Three multi-year projects

   Through a multi-year partnership with the Virginia Department of Education, Dr. James Stronge, Heritage Professor in the EPPL General Administration emphasis, and a team of research partners are assisting with the development, training, and implementation of a state-wide teacher evaluation program for Virginia's public schools.

Starting in 2010, the W&M research team revised existing documents and developed new guidelines to support teacher evaluation across Virginia, including the Teacher Uniform Performance Standards and the Guidelines for Evaluation Criteria for Teachers.  The documents were adopted by the Virginia State Board of Education in March of 2011, and will be implemented in Virginia's school divisions, effective July 1, 2012.

Under a new contract, selected schools and, where appropriate, their school divisions, will comprehensively restructure their evaluation instruments, procedures, and methods. The purposes of this teacher evaluation pilot program are threefold:

to improve the effectiveness the teacher performance evaluation instruments and procedures, specifically to include measures of student performance as part of the evaluation process;

to apply performance evaluation in meaningful ways to support and improve the performance of the teachers; and

to develop a pilot program for a new performance pay method for teachers.

+ + + + +

__Problems__
A: Drawing on the passage about Virginia's teacher evaluation projects, explain why the selected schools under the new contract will restructure their evaluation instruments, procedures, and methods.
B: According to the passage about Virginia's teacher evaluation projects, when did the Virginia State Board of Education adopt the documents developed by the W&M research team?

__Record excerpts__
+ + + + +

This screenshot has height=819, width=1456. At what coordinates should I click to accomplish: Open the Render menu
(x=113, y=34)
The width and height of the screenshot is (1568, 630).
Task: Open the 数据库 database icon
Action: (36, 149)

+ + + + +

__Answers per task__
A: The restructuring serves a threefold purpose: to improve the teacher performance evaluation instruments and procedures, specifically by including measures of student performance. It also aims to apply performance evaluation in meaningful ways that support and improve teachers' performance, and to develop a pilot program for a new performance pay method for teachers.

B: In March of 2011.